Requirement: Print the data below exactly, but only the lines from the one containing "Select bill row 293-PSEG" down to the one containing "This screenshot has width=839, height=1440.", inclusive.

Pixel coordinate grounding data:
- - - -

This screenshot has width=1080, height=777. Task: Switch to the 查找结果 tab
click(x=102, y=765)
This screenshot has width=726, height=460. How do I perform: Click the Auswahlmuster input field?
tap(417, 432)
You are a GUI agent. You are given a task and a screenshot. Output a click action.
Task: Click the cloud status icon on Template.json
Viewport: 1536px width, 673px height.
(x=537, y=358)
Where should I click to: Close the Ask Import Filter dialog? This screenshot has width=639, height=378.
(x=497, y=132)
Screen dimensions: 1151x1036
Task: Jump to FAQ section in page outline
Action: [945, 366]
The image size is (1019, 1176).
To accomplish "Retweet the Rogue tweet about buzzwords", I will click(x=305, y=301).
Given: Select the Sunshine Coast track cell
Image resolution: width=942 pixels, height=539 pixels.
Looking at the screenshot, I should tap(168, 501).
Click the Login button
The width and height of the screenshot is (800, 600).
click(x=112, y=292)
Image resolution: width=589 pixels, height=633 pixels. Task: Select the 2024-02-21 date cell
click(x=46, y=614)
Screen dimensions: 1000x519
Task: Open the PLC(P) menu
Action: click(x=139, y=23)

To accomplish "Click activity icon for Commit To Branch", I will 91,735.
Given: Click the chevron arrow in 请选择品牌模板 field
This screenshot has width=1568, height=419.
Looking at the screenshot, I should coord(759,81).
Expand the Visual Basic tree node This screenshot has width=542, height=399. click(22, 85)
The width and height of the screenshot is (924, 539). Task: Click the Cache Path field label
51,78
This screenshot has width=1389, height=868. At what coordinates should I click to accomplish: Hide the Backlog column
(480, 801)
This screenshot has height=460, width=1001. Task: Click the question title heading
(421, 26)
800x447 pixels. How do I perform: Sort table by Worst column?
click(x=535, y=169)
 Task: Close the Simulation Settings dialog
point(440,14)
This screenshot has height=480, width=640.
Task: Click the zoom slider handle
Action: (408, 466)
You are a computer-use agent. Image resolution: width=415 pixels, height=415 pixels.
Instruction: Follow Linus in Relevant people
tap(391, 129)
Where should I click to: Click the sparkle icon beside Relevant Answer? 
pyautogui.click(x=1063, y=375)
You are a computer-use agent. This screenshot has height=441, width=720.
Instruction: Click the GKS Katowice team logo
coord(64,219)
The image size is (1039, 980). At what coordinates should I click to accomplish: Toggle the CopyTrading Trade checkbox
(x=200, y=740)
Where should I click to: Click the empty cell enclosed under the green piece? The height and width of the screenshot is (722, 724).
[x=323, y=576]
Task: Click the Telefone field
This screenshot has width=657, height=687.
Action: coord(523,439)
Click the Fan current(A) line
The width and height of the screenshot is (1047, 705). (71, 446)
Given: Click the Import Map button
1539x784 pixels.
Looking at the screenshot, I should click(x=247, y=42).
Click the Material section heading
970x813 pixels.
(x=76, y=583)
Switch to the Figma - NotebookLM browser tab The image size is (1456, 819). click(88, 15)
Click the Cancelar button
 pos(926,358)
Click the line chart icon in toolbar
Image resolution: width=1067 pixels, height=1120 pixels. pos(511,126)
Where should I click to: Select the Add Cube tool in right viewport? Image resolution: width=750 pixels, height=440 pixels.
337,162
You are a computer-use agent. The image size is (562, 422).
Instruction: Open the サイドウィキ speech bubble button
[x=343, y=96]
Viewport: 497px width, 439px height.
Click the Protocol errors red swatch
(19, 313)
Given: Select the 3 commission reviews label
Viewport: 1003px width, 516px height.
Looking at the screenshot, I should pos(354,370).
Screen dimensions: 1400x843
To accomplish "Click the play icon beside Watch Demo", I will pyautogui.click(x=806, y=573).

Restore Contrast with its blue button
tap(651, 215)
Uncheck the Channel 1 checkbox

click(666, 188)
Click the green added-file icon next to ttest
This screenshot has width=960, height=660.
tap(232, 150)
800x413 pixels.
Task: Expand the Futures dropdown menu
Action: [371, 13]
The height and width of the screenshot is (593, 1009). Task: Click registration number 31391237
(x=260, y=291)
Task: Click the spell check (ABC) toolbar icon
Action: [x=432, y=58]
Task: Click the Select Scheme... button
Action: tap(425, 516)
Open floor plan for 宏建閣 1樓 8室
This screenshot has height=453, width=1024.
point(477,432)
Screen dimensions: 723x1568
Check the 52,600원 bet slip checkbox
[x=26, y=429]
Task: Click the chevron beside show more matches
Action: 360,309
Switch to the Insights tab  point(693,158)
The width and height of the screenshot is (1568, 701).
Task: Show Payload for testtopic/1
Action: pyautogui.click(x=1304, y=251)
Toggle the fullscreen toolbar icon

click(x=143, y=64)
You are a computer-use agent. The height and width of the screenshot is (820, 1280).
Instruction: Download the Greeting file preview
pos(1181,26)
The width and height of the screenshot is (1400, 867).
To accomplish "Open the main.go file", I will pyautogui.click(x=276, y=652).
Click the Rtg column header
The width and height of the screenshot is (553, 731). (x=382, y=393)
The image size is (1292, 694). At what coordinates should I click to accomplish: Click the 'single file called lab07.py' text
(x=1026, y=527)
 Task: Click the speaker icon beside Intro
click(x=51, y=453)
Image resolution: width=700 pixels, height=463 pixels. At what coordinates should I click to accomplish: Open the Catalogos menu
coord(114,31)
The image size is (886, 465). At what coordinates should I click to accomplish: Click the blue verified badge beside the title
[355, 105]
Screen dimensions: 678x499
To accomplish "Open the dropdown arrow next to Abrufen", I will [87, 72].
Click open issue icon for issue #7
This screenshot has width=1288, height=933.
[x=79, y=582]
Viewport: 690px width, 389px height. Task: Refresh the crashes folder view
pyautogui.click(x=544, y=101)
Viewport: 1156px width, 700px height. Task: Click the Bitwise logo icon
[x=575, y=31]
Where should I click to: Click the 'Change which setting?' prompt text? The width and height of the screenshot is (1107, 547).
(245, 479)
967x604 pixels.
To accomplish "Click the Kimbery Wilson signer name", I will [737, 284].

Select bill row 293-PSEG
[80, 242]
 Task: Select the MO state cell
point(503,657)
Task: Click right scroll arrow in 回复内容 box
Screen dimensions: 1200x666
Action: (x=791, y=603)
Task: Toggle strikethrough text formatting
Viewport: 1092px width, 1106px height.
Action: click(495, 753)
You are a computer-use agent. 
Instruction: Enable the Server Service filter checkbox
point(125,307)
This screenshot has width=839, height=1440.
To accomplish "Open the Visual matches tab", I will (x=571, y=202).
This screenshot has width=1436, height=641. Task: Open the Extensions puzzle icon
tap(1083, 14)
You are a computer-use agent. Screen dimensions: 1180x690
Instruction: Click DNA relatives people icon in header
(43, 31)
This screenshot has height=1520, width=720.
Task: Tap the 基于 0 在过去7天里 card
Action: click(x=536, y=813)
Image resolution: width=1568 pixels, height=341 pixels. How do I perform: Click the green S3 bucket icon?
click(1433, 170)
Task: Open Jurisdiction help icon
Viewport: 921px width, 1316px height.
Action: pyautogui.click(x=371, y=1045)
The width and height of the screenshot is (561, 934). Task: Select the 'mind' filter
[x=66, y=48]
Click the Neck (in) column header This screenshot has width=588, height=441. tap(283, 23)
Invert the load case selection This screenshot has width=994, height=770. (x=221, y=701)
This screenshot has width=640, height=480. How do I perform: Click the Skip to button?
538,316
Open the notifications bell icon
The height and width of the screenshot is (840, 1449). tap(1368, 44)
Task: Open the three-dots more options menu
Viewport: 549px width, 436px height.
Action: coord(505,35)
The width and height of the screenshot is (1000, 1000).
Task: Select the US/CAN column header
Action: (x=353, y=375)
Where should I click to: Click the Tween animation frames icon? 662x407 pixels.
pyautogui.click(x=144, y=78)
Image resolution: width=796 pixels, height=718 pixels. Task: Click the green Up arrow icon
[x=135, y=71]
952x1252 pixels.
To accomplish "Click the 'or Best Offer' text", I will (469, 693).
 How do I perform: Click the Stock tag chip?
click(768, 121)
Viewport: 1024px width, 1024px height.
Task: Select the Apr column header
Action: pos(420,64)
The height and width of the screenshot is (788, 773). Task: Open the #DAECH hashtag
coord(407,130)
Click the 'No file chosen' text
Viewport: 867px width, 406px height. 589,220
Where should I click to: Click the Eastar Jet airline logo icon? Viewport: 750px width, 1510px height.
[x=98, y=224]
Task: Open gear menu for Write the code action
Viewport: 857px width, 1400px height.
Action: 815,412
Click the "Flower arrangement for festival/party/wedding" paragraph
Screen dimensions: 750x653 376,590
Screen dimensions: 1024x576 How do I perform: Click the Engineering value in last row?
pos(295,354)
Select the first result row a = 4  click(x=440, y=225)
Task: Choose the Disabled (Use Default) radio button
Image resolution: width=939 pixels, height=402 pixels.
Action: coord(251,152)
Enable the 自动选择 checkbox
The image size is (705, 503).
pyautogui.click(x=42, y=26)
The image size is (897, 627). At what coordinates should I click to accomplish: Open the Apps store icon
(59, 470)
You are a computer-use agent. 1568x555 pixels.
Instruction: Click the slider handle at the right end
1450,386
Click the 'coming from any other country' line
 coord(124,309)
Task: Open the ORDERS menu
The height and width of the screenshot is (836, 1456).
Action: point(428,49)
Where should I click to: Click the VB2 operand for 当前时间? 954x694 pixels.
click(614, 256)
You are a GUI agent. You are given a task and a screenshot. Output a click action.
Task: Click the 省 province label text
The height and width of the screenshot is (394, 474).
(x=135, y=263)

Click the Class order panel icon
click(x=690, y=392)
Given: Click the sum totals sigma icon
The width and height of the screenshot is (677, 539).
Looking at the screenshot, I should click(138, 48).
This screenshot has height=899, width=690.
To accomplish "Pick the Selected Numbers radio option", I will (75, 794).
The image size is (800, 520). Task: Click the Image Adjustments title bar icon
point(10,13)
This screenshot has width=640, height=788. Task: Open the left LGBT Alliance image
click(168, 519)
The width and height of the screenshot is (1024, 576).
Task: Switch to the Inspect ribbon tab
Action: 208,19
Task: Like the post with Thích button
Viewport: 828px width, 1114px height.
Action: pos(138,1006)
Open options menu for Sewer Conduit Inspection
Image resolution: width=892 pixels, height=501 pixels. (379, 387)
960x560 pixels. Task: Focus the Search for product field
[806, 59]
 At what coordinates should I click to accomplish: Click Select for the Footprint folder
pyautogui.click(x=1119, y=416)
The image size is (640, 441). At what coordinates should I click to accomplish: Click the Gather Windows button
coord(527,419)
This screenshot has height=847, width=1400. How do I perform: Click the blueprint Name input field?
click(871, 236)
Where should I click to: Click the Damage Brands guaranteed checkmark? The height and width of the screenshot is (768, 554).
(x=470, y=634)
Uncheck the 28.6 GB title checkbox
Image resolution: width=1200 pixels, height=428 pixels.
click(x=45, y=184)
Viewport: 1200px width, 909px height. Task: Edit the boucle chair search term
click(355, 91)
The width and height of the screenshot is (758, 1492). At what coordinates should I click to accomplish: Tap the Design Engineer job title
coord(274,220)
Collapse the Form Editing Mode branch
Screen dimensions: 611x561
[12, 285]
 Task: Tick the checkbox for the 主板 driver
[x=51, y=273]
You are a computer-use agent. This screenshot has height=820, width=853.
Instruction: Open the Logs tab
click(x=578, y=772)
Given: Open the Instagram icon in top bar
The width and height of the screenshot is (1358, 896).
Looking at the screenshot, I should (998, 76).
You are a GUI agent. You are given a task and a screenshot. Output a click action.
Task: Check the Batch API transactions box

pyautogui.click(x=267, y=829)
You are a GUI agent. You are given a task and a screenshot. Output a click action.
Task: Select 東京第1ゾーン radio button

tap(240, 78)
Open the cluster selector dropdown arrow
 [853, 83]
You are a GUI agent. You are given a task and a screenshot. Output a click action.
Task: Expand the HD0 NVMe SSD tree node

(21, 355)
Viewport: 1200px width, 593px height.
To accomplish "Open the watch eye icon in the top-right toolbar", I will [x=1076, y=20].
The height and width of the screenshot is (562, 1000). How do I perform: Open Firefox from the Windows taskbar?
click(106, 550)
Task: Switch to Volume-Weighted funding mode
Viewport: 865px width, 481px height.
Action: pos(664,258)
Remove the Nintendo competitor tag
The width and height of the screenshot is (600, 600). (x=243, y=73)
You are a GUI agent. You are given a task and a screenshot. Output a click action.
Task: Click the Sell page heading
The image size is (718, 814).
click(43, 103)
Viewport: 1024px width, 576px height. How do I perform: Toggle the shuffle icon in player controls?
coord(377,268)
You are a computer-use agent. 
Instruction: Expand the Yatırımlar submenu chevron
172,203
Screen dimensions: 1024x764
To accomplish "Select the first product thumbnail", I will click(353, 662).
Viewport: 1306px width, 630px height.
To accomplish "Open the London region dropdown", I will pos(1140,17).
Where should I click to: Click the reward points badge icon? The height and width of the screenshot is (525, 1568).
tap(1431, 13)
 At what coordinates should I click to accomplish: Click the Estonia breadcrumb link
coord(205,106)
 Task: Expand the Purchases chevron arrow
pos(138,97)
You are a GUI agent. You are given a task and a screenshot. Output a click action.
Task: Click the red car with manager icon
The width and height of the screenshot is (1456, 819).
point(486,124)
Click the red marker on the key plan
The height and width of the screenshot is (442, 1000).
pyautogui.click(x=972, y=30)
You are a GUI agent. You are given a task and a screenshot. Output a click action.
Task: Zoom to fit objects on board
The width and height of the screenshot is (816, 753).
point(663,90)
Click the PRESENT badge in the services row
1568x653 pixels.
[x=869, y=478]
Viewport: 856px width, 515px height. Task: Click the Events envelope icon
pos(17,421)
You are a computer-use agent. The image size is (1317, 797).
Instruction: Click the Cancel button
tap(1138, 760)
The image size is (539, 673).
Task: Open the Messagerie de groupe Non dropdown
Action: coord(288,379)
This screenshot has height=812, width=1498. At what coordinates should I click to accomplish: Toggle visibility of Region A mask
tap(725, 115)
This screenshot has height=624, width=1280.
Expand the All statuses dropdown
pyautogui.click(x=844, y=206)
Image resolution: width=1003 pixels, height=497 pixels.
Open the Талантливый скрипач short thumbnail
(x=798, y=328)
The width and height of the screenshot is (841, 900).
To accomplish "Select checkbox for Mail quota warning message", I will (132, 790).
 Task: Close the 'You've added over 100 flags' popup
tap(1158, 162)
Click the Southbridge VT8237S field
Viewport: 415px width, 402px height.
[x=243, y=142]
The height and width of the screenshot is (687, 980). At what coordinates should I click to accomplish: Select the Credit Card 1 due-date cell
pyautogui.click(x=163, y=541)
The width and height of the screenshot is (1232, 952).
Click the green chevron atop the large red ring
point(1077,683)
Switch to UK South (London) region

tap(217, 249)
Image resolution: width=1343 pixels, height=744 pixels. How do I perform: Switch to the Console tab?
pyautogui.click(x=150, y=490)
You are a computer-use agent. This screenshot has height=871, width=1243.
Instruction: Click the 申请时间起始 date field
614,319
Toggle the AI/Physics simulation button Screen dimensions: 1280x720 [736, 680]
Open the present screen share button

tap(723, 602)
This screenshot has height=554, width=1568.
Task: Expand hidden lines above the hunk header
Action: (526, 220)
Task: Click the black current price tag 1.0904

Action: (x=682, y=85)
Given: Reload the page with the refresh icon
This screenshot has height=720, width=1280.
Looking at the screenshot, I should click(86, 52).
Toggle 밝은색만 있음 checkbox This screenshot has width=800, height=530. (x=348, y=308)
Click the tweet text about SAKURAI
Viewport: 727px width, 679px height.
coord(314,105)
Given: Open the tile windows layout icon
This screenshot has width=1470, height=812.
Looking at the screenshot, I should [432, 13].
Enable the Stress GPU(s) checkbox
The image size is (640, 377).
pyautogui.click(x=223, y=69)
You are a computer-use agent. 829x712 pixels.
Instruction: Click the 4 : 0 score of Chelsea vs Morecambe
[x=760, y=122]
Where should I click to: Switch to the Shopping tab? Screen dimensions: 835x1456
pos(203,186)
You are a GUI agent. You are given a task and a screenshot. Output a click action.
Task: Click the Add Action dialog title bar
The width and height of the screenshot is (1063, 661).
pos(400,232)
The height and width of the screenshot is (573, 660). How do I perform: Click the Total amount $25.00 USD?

- - - -

Solution below:
Select bill row 293-PSEG
[80, 242]
 Task: Select the MO state cell
point(503,657)
Task: Click right scroll arrow in 回复内容 box
Screen dimensions: 1200x666
Action: (x=791, y=603)
Task: Toggle strikethrough text formatting
Viewport: 1092px width, 1106px height.
Action: click(495, 753)
You are a computer-use agent. 
Instruction: Enable the Server Service filter checkbox
point(125,307)
This screenshot has width=839, height=1440.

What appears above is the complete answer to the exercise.